▶ WORK REQUIRED:
Print the material again word for word, beginning at the line that contains "I want to click on indicator-chart-icon, so" and stopping after the line that contains "(924, 1051).".
□ □ □
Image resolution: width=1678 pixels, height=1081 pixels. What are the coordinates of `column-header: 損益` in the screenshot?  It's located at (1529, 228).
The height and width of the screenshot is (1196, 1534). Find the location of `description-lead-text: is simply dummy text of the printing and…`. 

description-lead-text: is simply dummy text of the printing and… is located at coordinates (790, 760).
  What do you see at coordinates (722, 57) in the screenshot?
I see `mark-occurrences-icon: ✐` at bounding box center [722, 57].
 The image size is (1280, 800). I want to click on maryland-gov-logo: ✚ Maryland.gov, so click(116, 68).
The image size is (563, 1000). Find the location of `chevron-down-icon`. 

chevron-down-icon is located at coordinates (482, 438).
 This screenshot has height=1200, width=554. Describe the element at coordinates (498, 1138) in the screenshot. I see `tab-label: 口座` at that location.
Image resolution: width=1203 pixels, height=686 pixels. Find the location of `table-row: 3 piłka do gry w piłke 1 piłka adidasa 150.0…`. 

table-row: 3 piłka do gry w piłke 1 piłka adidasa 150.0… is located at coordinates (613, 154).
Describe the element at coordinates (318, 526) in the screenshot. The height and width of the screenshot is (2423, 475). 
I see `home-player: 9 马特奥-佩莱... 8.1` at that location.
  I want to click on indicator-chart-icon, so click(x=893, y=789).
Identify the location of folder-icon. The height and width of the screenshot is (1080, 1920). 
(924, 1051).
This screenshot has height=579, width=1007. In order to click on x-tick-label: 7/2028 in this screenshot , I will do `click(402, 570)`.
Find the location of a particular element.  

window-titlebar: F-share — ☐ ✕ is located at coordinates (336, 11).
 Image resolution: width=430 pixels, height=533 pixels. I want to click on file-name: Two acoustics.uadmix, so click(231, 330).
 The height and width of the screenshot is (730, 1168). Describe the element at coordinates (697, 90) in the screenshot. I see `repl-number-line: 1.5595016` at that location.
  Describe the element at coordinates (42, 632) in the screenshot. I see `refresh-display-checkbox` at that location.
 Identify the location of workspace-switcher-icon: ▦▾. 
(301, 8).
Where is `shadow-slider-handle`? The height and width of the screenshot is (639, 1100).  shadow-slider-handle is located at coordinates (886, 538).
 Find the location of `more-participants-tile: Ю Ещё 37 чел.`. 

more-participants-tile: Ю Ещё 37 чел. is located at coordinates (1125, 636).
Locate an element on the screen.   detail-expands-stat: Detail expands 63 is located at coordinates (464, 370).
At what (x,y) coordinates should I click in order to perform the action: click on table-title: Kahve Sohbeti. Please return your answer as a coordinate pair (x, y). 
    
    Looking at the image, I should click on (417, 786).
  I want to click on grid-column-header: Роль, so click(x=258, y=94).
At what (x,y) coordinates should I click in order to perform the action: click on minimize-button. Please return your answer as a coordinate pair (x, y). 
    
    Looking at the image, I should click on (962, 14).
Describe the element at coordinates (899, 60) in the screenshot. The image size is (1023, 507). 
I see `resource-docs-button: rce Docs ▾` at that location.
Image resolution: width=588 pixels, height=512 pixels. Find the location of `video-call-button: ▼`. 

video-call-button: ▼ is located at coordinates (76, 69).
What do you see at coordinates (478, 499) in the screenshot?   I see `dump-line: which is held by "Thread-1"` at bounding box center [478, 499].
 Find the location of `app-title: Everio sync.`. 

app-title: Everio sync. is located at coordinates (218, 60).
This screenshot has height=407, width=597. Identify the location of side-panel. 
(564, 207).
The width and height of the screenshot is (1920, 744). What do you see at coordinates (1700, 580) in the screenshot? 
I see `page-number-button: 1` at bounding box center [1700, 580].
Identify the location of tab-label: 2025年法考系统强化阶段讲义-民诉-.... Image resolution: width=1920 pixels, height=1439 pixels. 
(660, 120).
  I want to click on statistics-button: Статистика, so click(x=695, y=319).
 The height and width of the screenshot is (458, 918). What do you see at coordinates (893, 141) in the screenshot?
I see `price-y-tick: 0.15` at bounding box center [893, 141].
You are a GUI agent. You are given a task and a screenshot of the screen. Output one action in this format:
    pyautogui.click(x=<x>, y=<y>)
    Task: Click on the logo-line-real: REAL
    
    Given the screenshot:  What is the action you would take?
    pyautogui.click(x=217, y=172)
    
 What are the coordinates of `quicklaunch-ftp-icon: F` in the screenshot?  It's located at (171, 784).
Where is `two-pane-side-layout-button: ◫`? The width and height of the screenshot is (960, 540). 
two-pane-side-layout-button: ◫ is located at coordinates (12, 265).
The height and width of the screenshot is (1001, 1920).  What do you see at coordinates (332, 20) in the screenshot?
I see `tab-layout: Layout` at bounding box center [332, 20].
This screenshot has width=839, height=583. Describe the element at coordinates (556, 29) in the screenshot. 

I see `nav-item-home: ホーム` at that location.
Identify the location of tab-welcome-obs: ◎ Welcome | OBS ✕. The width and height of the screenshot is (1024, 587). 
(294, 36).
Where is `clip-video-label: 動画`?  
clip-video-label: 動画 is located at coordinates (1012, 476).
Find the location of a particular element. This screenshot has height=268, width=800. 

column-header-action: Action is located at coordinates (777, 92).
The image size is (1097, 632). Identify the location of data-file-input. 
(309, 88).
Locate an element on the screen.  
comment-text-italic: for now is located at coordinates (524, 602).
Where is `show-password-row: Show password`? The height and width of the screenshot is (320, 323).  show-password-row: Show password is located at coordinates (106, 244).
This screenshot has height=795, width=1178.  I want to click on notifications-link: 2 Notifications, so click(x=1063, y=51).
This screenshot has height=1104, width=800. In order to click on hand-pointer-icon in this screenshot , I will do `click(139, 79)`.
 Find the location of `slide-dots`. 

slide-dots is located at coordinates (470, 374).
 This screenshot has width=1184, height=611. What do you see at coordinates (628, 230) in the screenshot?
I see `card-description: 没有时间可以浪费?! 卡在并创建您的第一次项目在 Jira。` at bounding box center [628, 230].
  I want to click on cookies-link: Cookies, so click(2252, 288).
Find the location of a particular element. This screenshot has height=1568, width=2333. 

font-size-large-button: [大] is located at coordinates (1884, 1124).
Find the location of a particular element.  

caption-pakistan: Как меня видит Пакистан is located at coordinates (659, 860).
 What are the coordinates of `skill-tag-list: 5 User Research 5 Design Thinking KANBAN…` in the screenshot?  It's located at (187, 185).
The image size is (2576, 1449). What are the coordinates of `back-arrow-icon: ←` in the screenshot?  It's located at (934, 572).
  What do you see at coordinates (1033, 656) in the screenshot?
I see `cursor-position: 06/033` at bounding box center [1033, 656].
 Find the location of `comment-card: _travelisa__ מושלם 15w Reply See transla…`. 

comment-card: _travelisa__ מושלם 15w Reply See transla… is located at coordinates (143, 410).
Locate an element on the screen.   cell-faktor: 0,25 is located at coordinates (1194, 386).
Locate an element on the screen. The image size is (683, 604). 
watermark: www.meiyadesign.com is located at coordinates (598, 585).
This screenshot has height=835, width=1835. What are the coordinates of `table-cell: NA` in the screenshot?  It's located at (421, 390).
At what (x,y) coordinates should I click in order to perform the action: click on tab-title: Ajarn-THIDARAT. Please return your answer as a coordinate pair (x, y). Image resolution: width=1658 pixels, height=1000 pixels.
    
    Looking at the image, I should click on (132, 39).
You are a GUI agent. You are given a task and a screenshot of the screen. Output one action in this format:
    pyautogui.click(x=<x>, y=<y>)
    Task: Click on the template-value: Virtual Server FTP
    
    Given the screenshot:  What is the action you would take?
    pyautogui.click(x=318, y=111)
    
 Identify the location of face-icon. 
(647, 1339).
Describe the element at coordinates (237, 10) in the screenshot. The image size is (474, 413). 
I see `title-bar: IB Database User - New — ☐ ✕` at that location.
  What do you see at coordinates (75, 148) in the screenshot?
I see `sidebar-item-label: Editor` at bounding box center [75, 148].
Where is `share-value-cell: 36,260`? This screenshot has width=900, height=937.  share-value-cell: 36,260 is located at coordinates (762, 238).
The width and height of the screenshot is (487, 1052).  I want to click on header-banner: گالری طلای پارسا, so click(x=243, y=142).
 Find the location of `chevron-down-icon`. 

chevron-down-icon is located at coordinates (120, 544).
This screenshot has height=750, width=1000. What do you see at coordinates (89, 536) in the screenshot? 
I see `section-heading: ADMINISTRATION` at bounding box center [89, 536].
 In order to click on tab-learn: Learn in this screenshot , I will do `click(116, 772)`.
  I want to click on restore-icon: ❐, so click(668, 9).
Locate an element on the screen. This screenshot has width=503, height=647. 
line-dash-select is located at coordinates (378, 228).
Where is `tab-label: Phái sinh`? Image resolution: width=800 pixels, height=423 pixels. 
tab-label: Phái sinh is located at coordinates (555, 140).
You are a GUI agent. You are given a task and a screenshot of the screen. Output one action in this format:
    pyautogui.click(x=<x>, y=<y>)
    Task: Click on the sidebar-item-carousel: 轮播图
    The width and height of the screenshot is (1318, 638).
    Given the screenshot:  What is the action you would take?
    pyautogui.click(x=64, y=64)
□ □ □
▶ YOUR SOLUTION:
  I want to click on indicator-chart-icon, so click(x=893, y=789).
Identify the location of folder-icon. The height and width of the screenshot is (1080, 1920). 
(924, 1051).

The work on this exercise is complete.